I am an assistant superintendent for a construction company. I watch over sub contractors and get to stand around all day looking unimpressed. It's a pretty cake job.


----------



## Jim (Feb 3, 2007)

Im a Systems Engineer, I manage, Monitor, over 300 Windows, and Linux Boxes. It has its ups and downs, but I like it!


----------



## Jim (Feb 3, 2007)

BRYCE said:


> get to stand around all day looking unimpressed.


 :mrgreen: 


Thats awesome!


----------



## dampeoples (Feb 3, 2007)

I get to deliver junk mail 

Hopefully one day I'll get to make tackle for a living!


----------



## Anonymous (Feb 4, 2007)

I am a retired US Army 1st SGT. I am at present the Maint supervisor for UDFC wood division San Angelo. And I run a reel repair & tuning buisness.

D.R.


----------



## Anonymous (Apr 11, 2007)

We have some new guys on here so I figured I would dredge up an old post. Does anyone want to add to it?


----------



## JustFishN (Apr 11, 2007)

I work in cash management... count money all day long lol .... lots of money


----------



## Icefisher15 (Apr 11, 2007)

I currently work part time at Gander Mountain, jobs alright, great environment, and best of all great discounts!


----------



## Jim (Apr 11, 2007)

Today was my last day at my current job. Next week I start as a Sr Network Engineer for a small consulting Company.


----------



## Anonymous (Apr 12, 2007)

I rebuild starters and alternators for cars. 


fishnfever


----------



## Captain Ahab (Apr 12, 2007)

Own and run The Unemployment Help Center

https://www.uchelpcenter.com/index.html


----------



## Mattman (Apr 12, 2007)

I'm in Research and Development for a large manufacturing company.


----------



## FISHING COP 623 (Apr 13, 2007)

I'm police officer for a small central Texas Town. I'm currently assigned as the School Resource Officer for the school District. I've been a cop for a 11 years and am also a member of our SWAT Team.


----------



## cjensen (May 13, 2007)

Im a firefighter/paramedic. Been doin that for about 10 years...


----------



## GatorTom (Jul 9, 2007)

I'm a project manager for one of the major cell phone companies.

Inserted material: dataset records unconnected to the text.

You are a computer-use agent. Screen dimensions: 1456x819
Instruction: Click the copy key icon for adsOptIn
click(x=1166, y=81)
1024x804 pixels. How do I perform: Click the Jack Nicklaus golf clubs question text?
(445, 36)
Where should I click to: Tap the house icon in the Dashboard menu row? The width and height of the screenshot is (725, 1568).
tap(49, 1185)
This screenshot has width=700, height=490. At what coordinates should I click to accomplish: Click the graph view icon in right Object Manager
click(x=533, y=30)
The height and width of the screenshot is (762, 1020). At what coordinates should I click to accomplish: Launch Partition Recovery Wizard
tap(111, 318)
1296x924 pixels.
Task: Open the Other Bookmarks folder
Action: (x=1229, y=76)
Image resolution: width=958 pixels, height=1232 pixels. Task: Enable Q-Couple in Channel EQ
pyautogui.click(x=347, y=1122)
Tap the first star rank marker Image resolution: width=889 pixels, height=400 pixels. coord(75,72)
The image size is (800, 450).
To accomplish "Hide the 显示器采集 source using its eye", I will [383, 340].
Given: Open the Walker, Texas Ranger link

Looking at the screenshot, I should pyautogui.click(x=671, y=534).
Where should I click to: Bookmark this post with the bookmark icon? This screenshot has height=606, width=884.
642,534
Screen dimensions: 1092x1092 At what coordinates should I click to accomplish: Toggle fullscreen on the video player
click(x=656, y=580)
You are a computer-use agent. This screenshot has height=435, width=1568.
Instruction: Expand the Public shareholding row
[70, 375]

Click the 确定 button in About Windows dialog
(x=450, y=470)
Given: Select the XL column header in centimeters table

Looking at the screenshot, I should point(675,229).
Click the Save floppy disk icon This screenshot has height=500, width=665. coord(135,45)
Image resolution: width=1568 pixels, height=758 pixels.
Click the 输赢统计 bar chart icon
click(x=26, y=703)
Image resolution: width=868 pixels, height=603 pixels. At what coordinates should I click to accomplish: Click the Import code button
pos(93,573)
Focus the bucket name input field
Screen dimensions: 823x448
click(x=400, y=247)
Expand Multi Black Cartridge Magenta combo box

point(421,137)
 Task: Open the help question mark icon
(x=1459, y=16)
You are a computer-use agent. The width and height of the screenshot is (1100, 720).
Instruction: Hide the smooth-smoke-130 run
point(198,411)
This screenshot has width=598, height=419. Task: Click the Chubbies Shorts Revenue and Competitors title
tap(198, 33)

Best part of the job is that I get to work from home and my wireless internet reaches the dock. I've spent many days working from the dock.


----------



## Jim (Jul 9, 2007)

GatorTom said:


> I'm a project manager for one of the major cell phone companies. Best part of the job is that I get to work from home and my wireless internet reaches the dock. I've spent many days working from the dock.



Wow! I thought I had it good working 2 days a week from home....you win! LOL!


----------



## Gamefisher (Jul 9, 2007)

I work for an event production company - sound systems, lights, stages, etc. I book equipment rentals and manage part of the inventory. 

Matt


----------



## rdneckhntr (Jul 10, 2007)

im a full time student during the winter lol...right now im doing landscaping(mowing/block/mulch/everything you can think of...)


----------